King’s Cross has denied it will reintroduce facial recognition cameras at the site, as details emerged of its plans to use the technology to identify criminals.
In a letter sent to the Mayor of London last month, the developers behind the 67-acre site said they were rolling out an upgraded facial recognition system that would identify “flagged” individuals, such as missing persons and people who had previously committed an offence in the area.
King’s Cross Central Limited Partnership (KCCLP) has since issued a public statement insisting it no longer plans to reintroduce the technology.
However, the letter, dated 14 August, revealed the organisation was poised to set up the controversial cameras just three weeks ago, and only scrapped its proposals after the data watchdog intervened.

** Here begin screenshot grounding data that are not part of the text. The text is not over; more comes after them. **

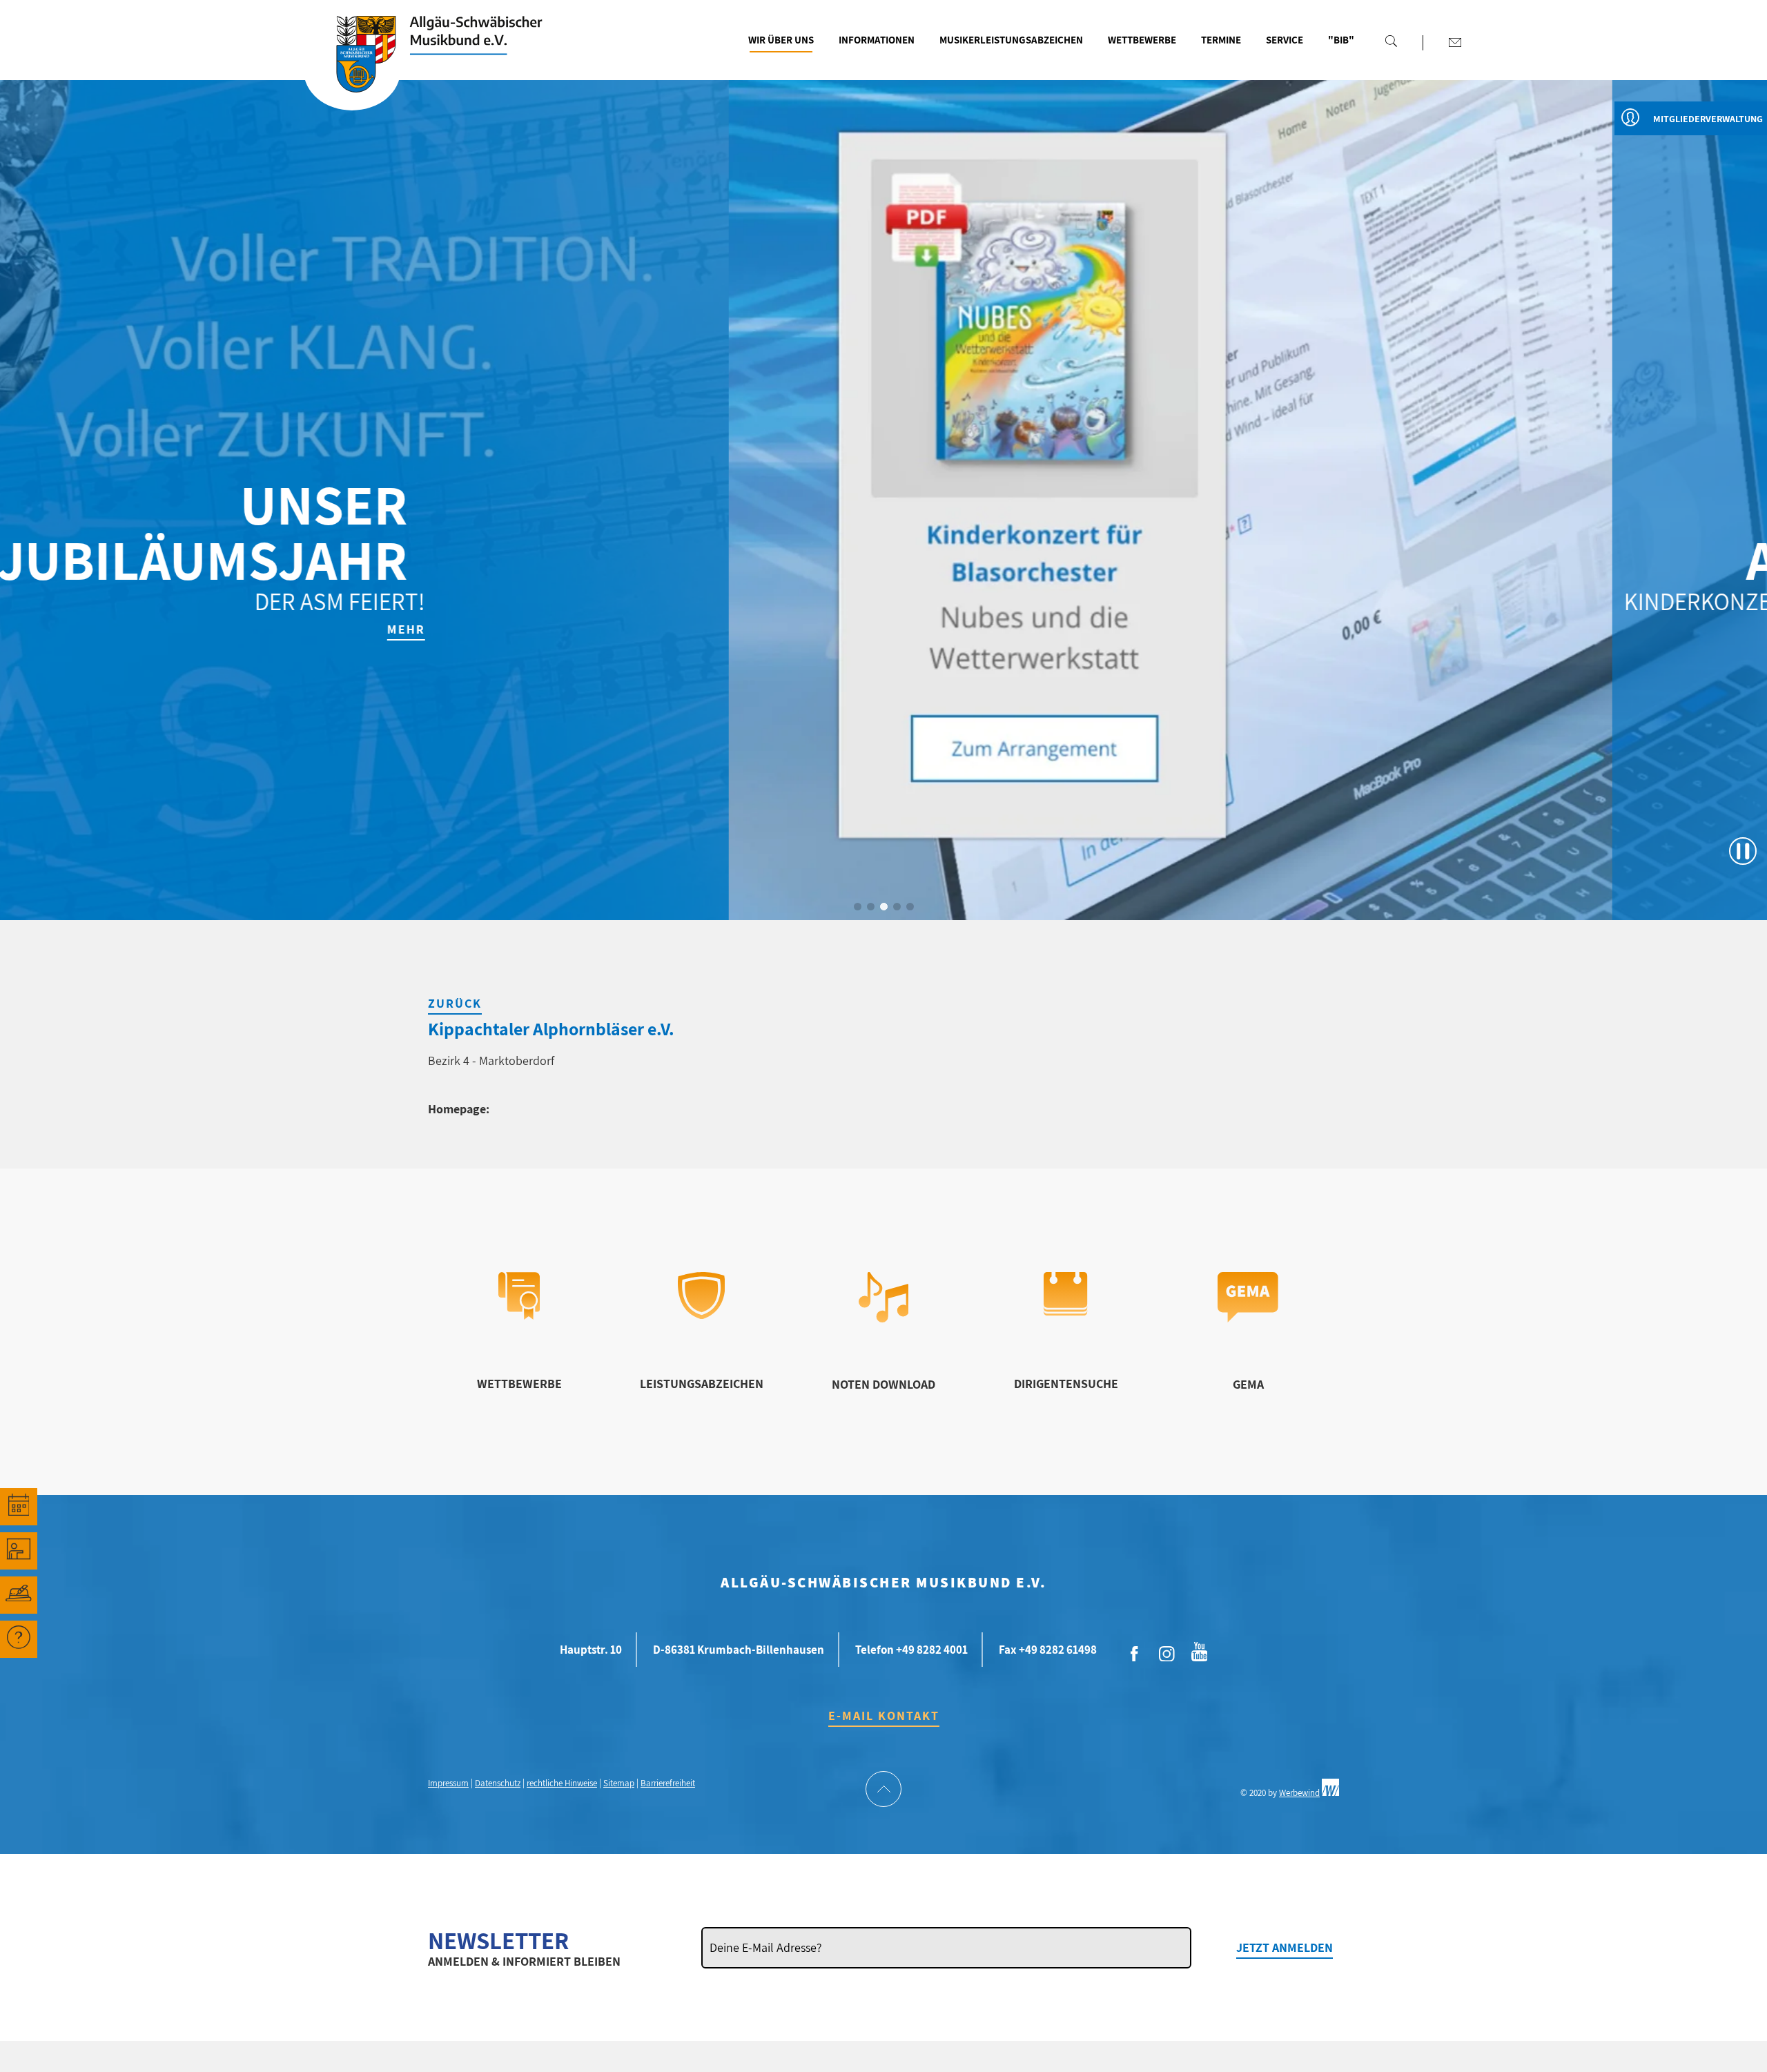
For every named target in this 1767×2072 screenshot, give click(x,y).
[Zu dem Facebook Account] (1134, 1654)
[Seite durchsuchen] (1391, 40)
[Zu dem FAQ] (18, 1639)
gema (1248, 1384)
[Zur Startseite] (352, 70)
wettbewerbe (519, 1383)
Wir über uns (781, 39)
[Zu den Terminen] (18, 1506)
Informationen (877, 39)
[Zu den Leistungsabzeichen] (701, 1314)
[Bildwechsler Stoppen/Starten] (1743, 851)
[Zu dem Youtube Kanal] (1199, 1650)
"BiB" (1341, 39)
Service (1284, 39)
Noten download (883, 1384)
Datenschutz (497, 1783)
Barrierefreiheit (668, 1783)
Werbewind (1299, 1793)
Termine (1221, 39)
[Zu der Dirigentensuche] (1065, 1311)
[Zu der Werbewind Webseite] (1330, 1793)
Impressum (448, 1783)
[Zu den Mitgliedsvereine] (18, 1595)
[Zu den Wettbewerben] (519, 1315)
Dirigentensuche (1066, 1383)
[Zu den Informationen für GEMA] (1248, 1318)
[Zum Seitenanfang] (883, 1790)
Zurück (455, 1003)
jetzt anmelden (1284, 1947)
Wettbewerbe (1142, 39)
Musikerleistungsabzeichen (1011, 39)
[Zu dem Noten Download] (884, 1318)
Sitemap (618, 1783)
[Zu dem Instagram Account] (1167, 1654)
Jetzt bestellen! (1400, 629)
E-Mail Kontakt (883, 1715)
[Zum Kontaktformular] (1455, 42)
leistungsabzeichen (701, 1383)
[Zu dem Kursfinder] (18, 1551)
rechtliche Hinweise (562, 1783)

Information commissioner Elizabeth Denham last month opened an inquiry into the use of facial recognition at King’s Cross, saying she was “deeply concerned” about privacy.

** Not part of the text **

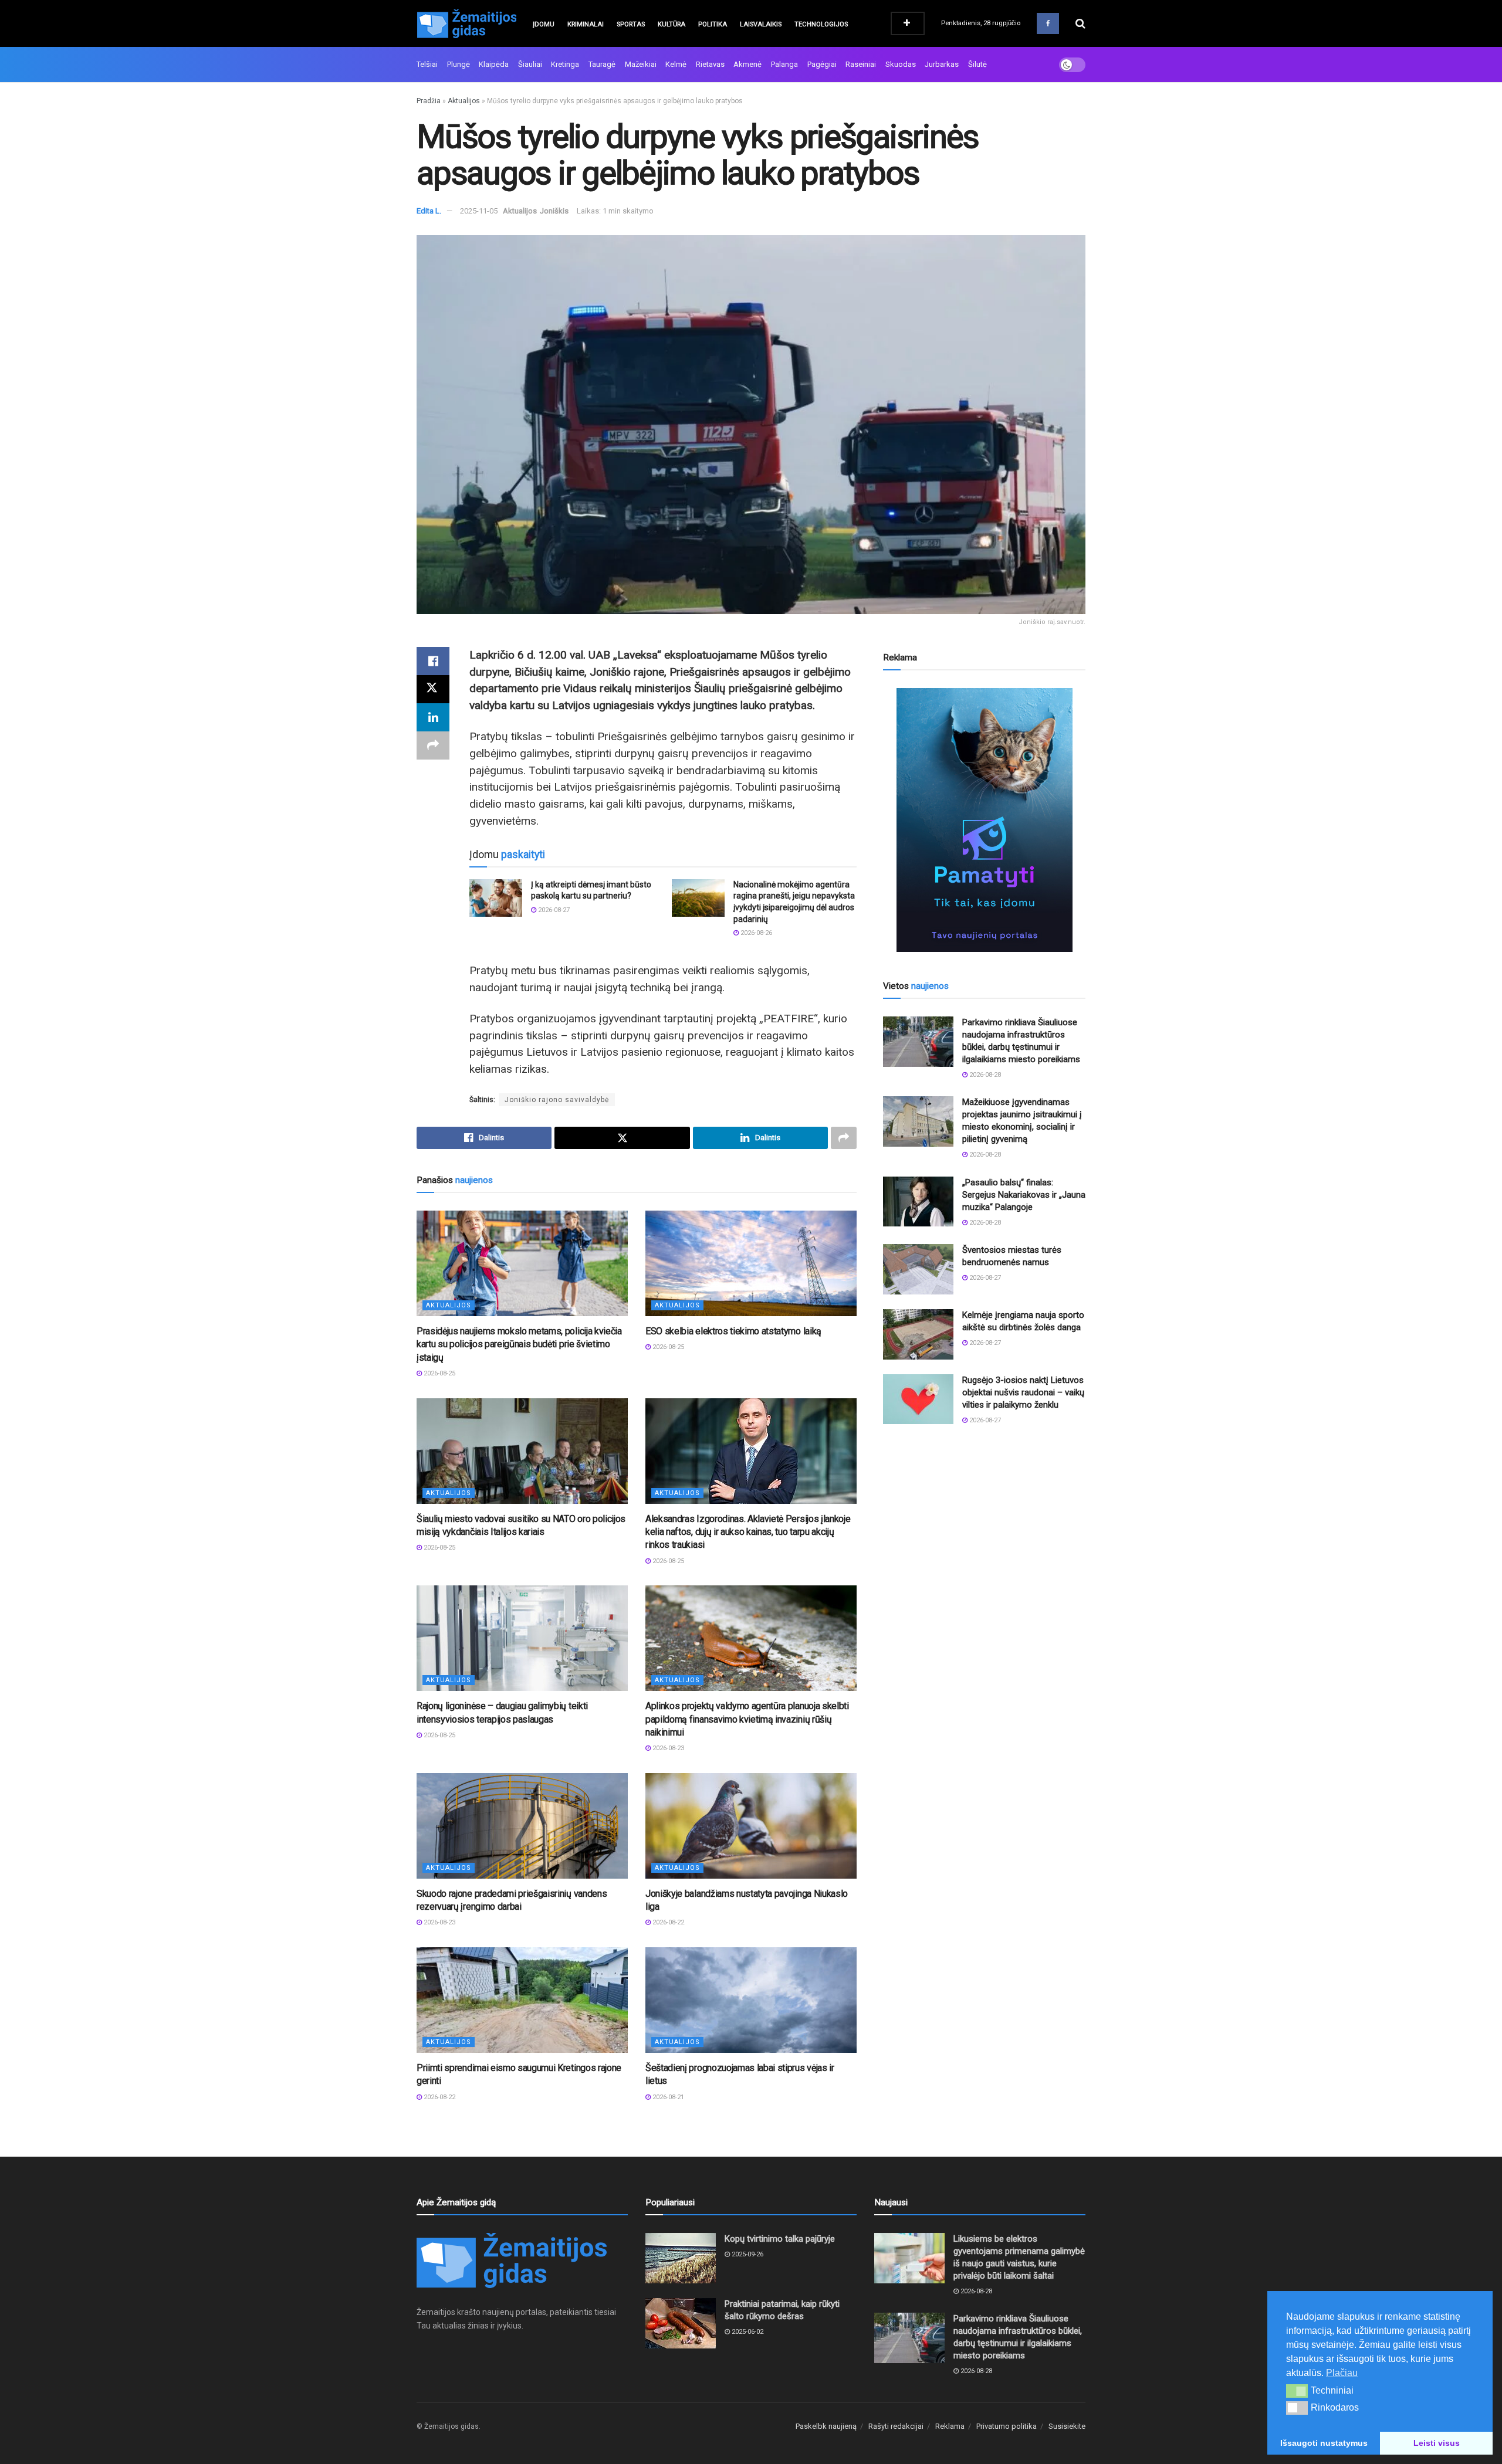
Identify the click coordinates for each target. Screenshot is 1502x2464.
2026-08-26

Sadiq Khan also wrote to the company calling for reassurances that the technology was used legally.
In his response, KCCLP boss Robert Evans said two facial recognition cameras previously operated on King’s Boulevard, but that they had not been in use since 2018.
The developers have insisted that the system was only used to help police forces in the interests of public safety, and that any footage that did not produce a match was blurred and deleted.
However, both the Metropolitan Police and the British Transport Police have denied knowledge of any partnership with King’s Cross.
KCCLP said it has no plans to reintroduce any form of facial recognition technology at the site.